Tutto è vita: la morte come condizione assoluta non esiste
La vita implica la morte.
Sembra un paradosso, ma è così: noi prima o poi moriamo, proprio perché viviamo.
Vita e morte sono dunque una di quelle coppie di opposti primarie che costituiscono il tessuto della realtà, come insegnavano i pitagorici, al pari di limite e illimitato, luce e ombra, maschio e femmina.
Alla morte non si sfugge, arriva inesorabile per tutti, senza eccezione alcuna.
Proprio per questo suo carattere universale ed esistenziale, Heidegger vede nella morte la condizione autentica del nostro essere nel mondo.
Se la filosofia non sempre salva la vita, di certo offre importanti consolazioni di fronte all’esperienza più drammatica del nostro esistere.
I filosofi ci offrono molteplici prospettive nel definire la morte e svariati modi per affrontarla.
Giordano Bruno, il cui destino fu estremamente tragico, ci strappa dall’abisso della disperazione e della paura negando che nell’universo ci possa essere una condizione qual è la morte intesa come “ultimo profondo”, come nulla in cui precipitano le cose.
Al contrario, l’universo per Bruno è uno spazio infinito che accoglie una molteplicità di mondi finiti, tutti abitati, proprio come la nostra Terra.
Il cosmo e i suoi abitanti sono costituiti dalla medesima materia che è animata nella sua totalità, in ogni suo punto, dallo stesso principio vitale divino.
Vita e materia sono inscindibili: la prima non si dà mai priva di corpi e i corpi sono l’esplicarsi sensibile della Vita.
Dunque, ogni cosa partecipa della vita ed è dotato di un’anima.
Bruno concepisce la materia come costituita da atomi che muovendosi si aggregano costituendo i corpi e disgregandosi li dissolvono.
I corpi continuamente ricevono atomi dall’esterno e li cedono dall’interno.
Tali movimenti rendono manifesta la Vita o meglio garantiscono la Vita incessante.
Ogni cosa partecipa della vita.
Vita e anima si trovano nelle rocce, nei lapilli, nelle ceneri e perfino nelle ossa dei morti; anche in ciò che appare inanimato in realtà c’è vita.
Il moto delle particelle indivisibili, che costituiscono i corpi, non è casuale come voleva Democrito, ma è guidato da un principio razionale che è la Vita stessa.
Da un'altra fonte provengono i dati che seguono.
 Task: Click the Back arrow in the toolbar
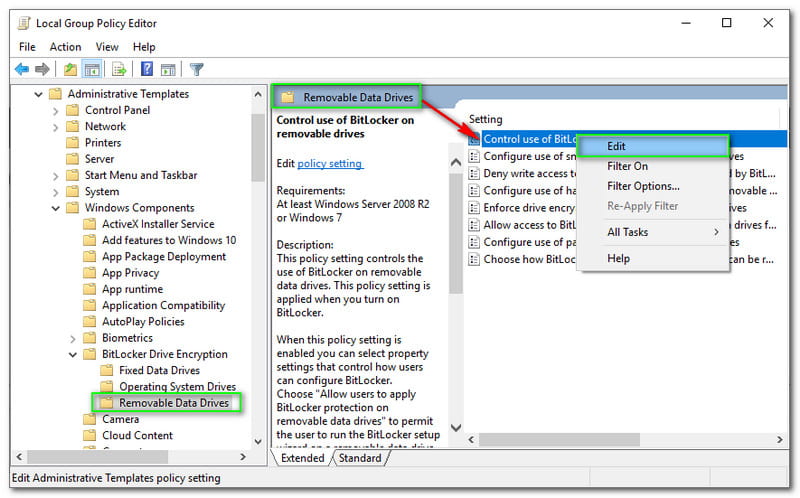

Vita, anima e materia sono così legate tra loro in modo organico.
Se l’universo fosse immobile, sarebbe morto, la quiete equivale alla morte.
Ma noi sperimentiamo ovunque nel cosmo la mutazione, perciò la morte come condizione assoluta non esiste, non ha più senso in un cosmo in cui “sempre cosa succede a cosa”.
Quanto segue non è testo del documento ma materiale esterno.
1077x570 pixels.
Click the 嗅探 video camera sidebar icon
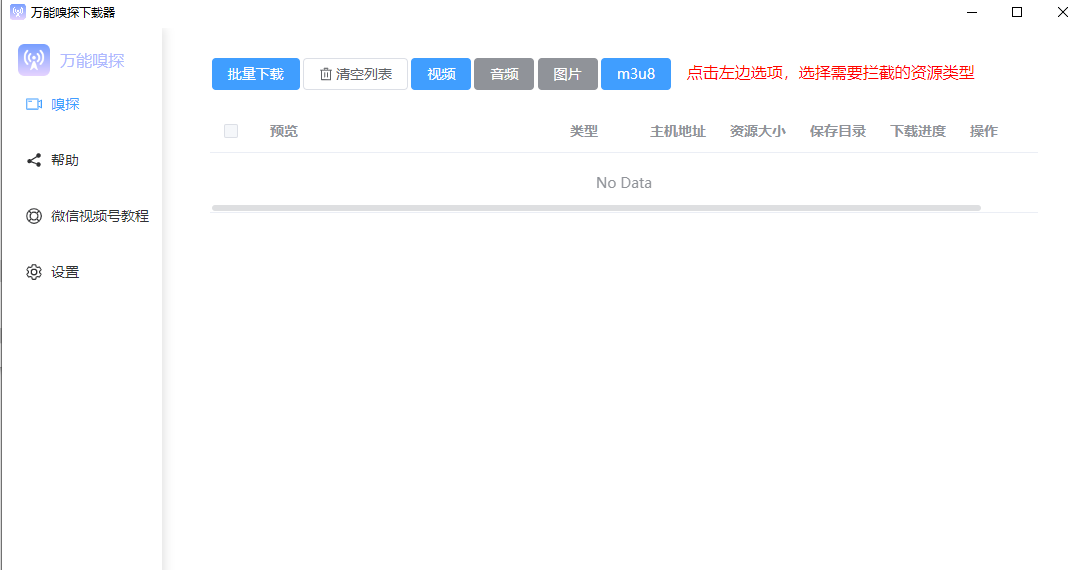click(x=34, y=104)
È per questo motivo che quando crediamo che una cosa muore, piuttosto dovremmo dire che essa cambia la sua composizione accidentale, cambia forma, nel senso che le parti che la compongono vengono a combinarsi in un’altra figura.
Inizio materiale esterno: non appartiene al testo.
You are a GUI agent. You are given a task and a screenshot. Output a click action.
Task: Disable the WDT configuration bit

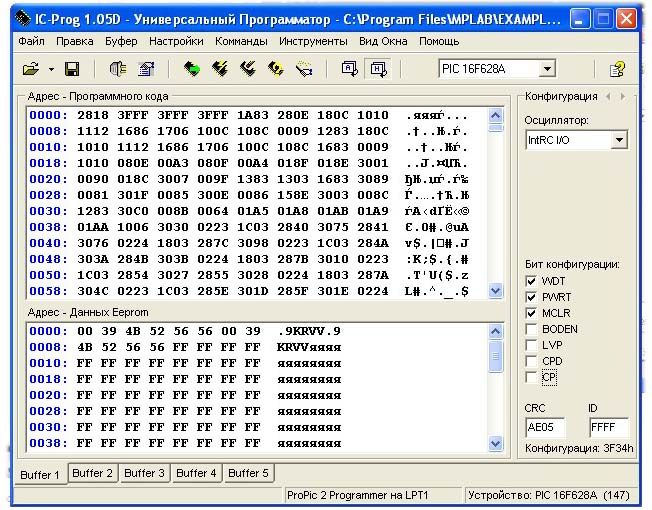(531, 282)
Ne consegue che le cose sono immortali, non solo quelle spirituali ma anche quelle corporee.
Pensiamo al bruco e alla farfalla dove il primo deve morire per trasformarsi nella seconda.
In questa prospettiva non c’è spazio per la morte in quanto alternativa alla vita.
Ciò che c’è è solo un movimento incessante di trasformazione.
Nell’universo niente si distrugge ma tutto muta.
La morte allora non diviene più una perdita ma solo una nuova condizione di vita.
Consiglio filosofico: Epicuro diceva il più terribile dei mali, la morte, per noi non è nulla, perché quando ci siamo noi non c’è, e quando c’è non ci siamo noi.
Dunque, non è nulla né per i vivi né per i morti, perché per i vivi non c’è, e i morti non sono più.
Bruno ci permette di compiere un passo ulteriore: la morte è nulla perché in quanto tale non c’è.
Tutto è Vita e ogni cosa è viva.
Noi siamo e saremo vivi anche dopo la morte.
Semplicemente avremo un’altra forma.